When a mayfly hatch occurs, usually in the afternoon, trout will be quickly on to them and feed until the hatch peters out.
I have often heard anglers bemoaning the fact there were no trout rising when they were fishing. My question is was there anything for there for them to take from the surface? Even if there was, the reason for no rises is the trout are feeding beneath the surface and probably close to the riverbed.
So, the answer is to fish a nymph close to the bottom in a part of the stream where you know there are trout and where the current concentrates the flow of food.
I fished the Taieri on Strath Taieri earlier this week.
By mid-morning it was still cool and misty with not the sign of a rise.

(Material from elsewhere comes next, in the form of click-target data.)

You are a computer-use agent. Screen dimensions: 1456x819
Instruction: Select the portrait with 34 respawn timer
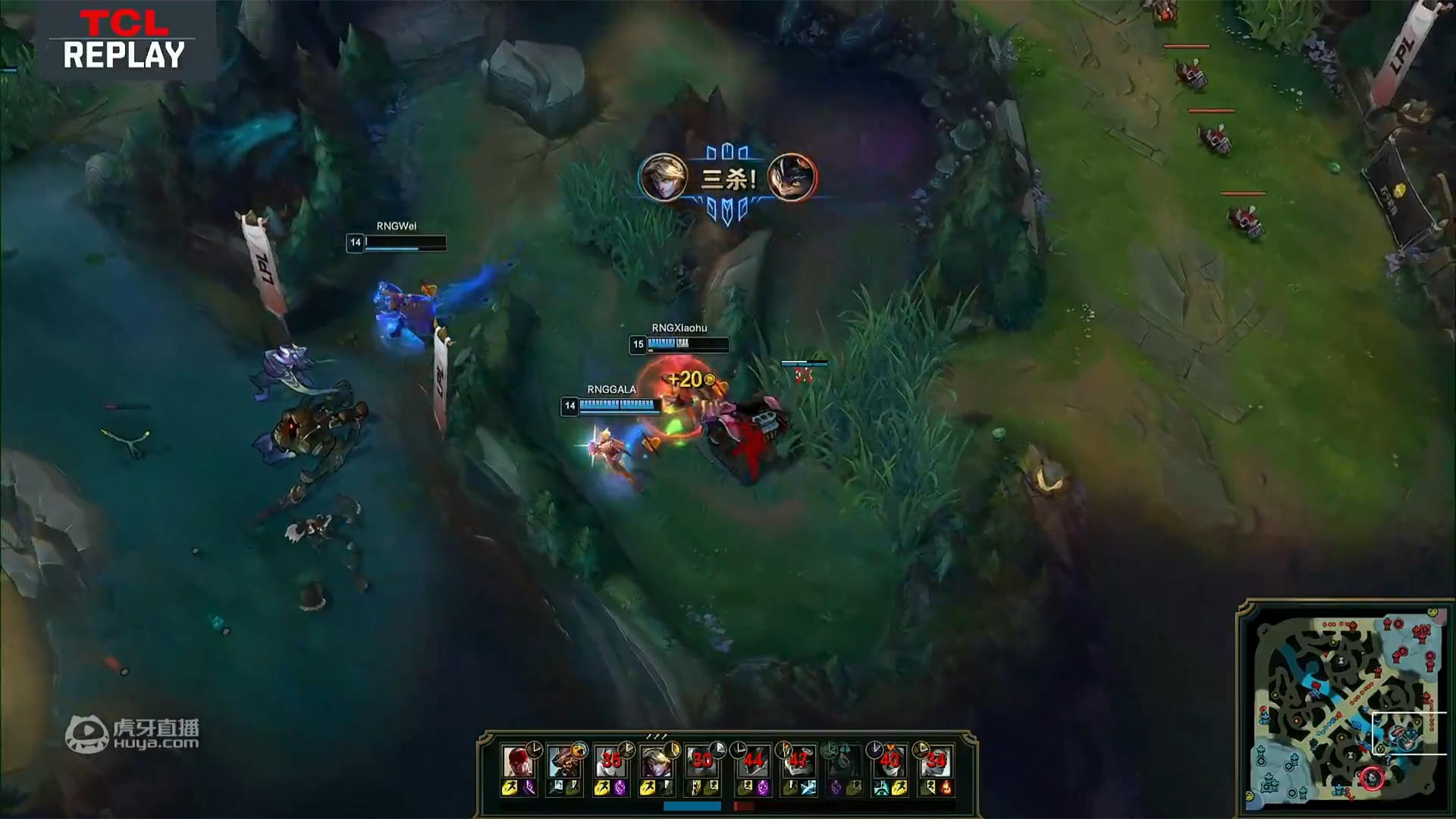(x=935, y=761)
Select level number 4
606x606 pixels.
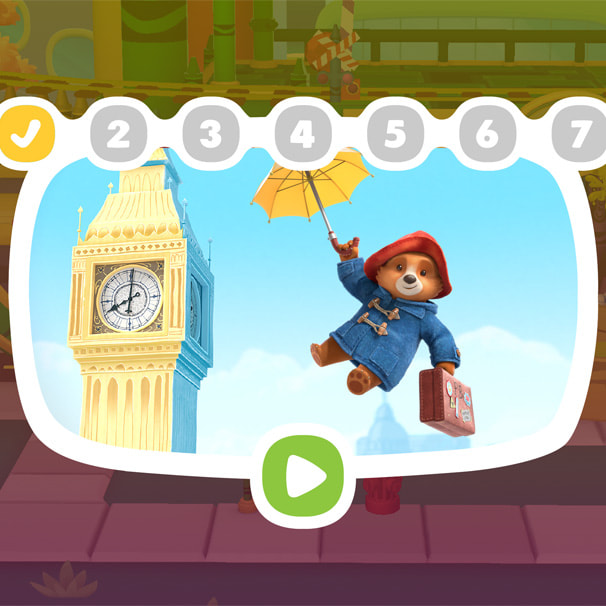(303, 134)
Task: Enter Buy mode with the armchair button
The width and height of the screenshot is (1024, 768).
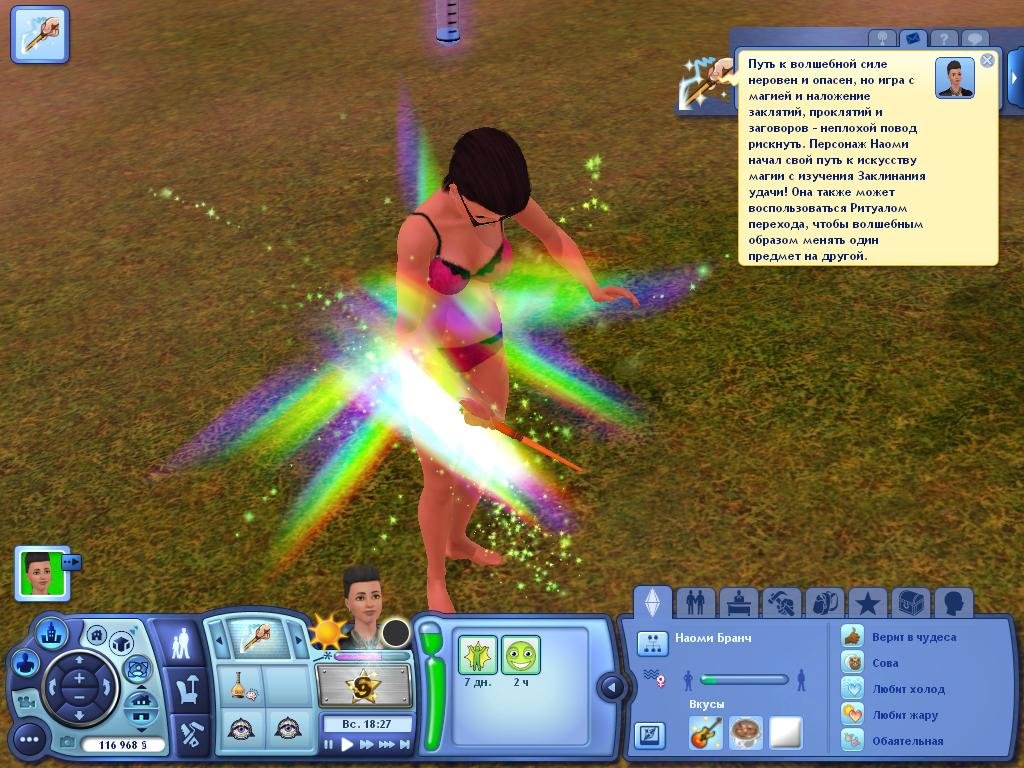Action: pos(187,689)
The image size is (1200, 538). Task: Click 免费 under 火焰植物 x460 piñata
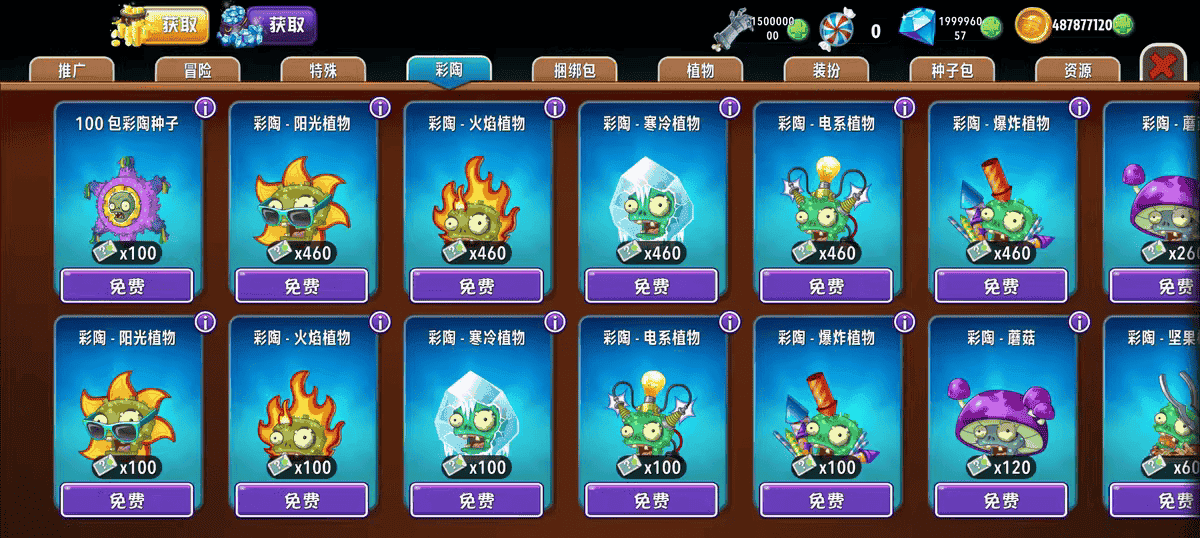477,286
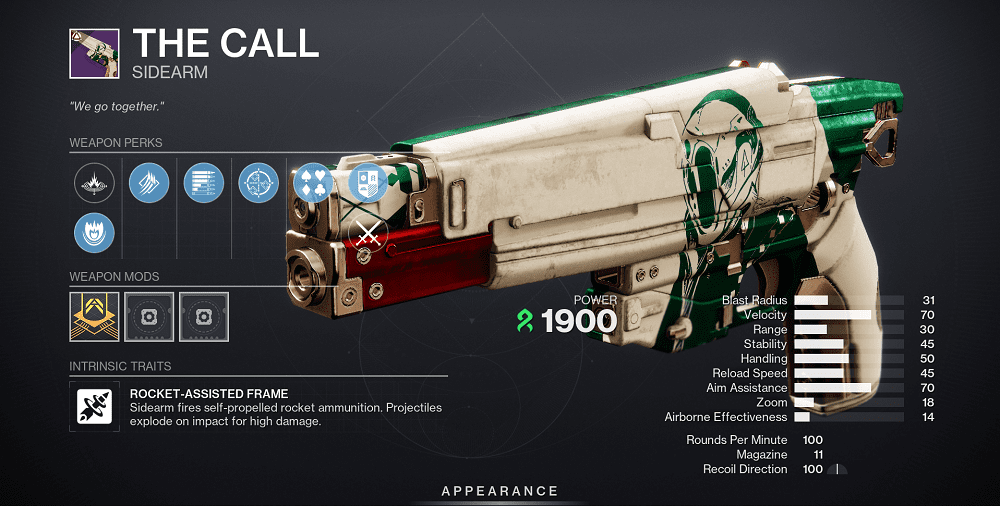Open the golden weapon mod slot

pyautogui.click(x=95, y=317)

I put on a weighted nymph and fished through a ripple at the head of a deep pool. One fish obliged by taking the nymph, although I thought there would have been more fish there.
Fishing the next pool, which was deeper and faster, I fished as long a drift as possible to make sure the nymph was getting well down.
After a couple of casts, the line stopped and I tightened in to a fish.
Thinking that the rest of the short pool could possibly hold more fish I moved up a metre or to and was into another fish, shortly followed by a third.
Interestingly, I can only remember ever catching one fish in that pool before.
By now the sun was shining internally as well as from the sky. I moved up to the flat above.
Halfway up there is a willow hanging over the water, and I caught a good fish there at Christmas.
I stood and watched for a while and there was a dimple rise.
I dropped an unweighted nymph close to the rise and gently lifted the rod.
The best fish of the day grabbed it.